21 Ao mesmo tempo, como a dinâmica dos chats exigia uma agilidade que mais se aproximava da comunicação

oral do que da escrita, logo os usuários passaram a transformar as signos escritos, estabelecendo convenções como a abreviação de expressões (vc ao invés de você), substituições gráficas sem alterações na sonoridade (do k em vez do qu) e o recurso que ficou conhecido como emotions, adoção de símbolos para expressar sentimentos e movimentos faciais como alegria =) , amor <3 ou piscadelas ;) .

Essas mudanças, segundo a pesquisadora de cultura contemporânea Paula Sibilia, trazem como consequência o desvio no interesse pela vida de figuras ilustres para o cotidiano de pessoas comuns. Outra alteração é em relação ao eixo do público e privado, com o alargamento da faixa para o acesso à intimidade (SIBILIA, 2008, p. 34). Aos poucos, usuários criativos e estranhos da rede começaram a se destacar, logo sendo alçados a celebridades do ambiente digital, conferindo aos perfis das redes sociais (como Twitter e Facebook) valor de capital social, medido pelo número de seguidores e sua capacidade de influenciar comportamentos e o consumo de bens culturais.

Em 2000, contudo, a situação era diferente e o uso de nicknames era uma prática recorrente, um fenômeno que abria novas experiências para a comunicação interpessoal. Tanto que, um ano depois, Mario Prata retorna ao tema na crônica Minhas letras, presente no livro Minhas tudo, obra posterior a Os anjos de Badaró:

“Apaixona-se, hoje em dia, pelo texto. Via internet. Via cabo, literalmente. [...] Sim, pela primeira vez nesta nossa humanidade já tão velhinha, as pessoas estão se conhecendo primeiramente pela palavra escrita. E lida, é claro. [...] A relação, o namoro, começa ali no monitor. Você pode passar algumas horas, dias e até semanas sem saber nada da outra pessoa. Só conhece o texto dela. E é com o texto que vai se fazendo o charme. Você ainda não sabe se a pessoa é bonita ou feia, gorda ou magra, jovem ou velha. E, se não for esperto, nem se é homem ou mulher. (PRATA, 2001, p. 14-15)

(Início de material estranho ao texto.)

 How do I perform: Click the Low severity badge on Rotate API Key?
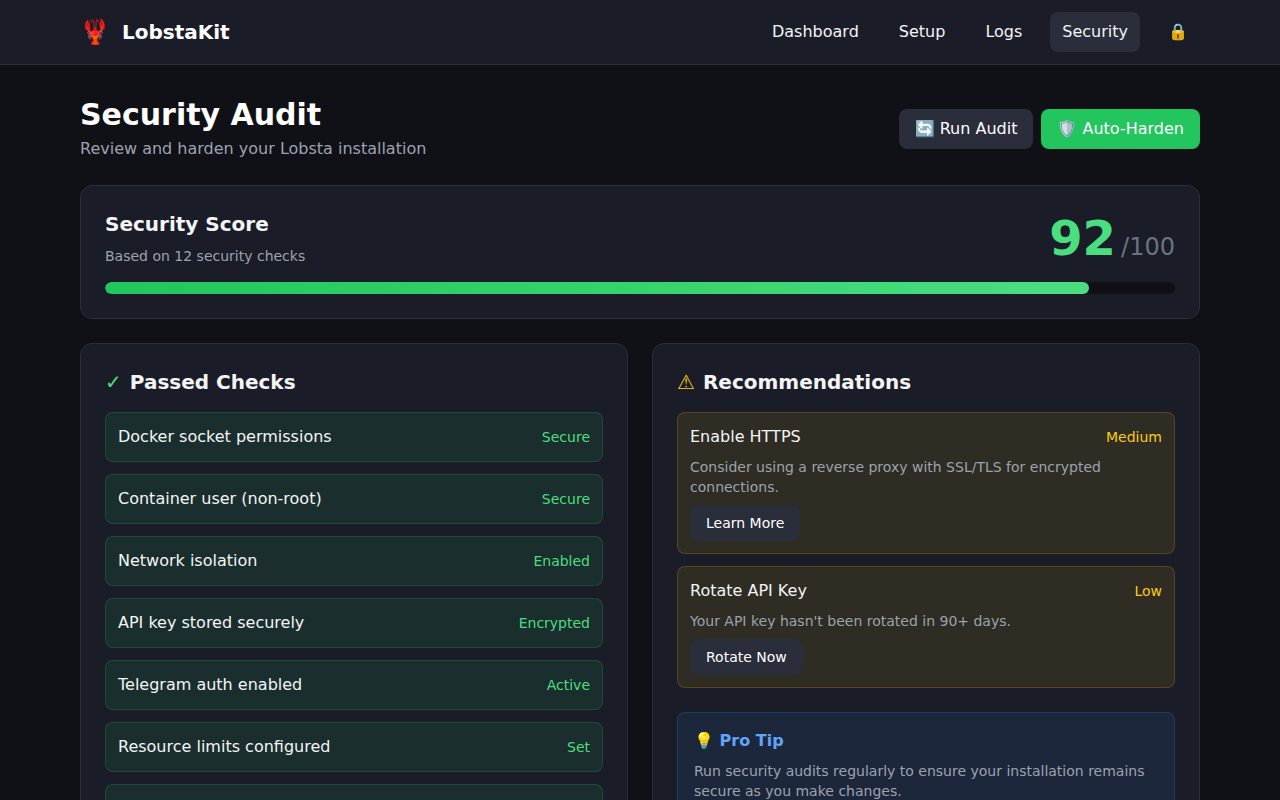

O conceito é retomado como estratégia narrativa pelo autor em pelo menos outras duas obras. A possibilidade de anonimato vira a fonte de mistério que move a investigação policial do romance Os Viúvos (2010), quando o detetive Ugo Fioravanti passa a receber e-mails assinados pelas iniciais E. R. N. E em Purgatório, o protagonista Dante encara como uma brincadeira de mau gosto as mensagens recebidas por correio eletrônico e via chat da sua paixão Beatriz, que havia falecido num desastre de avião.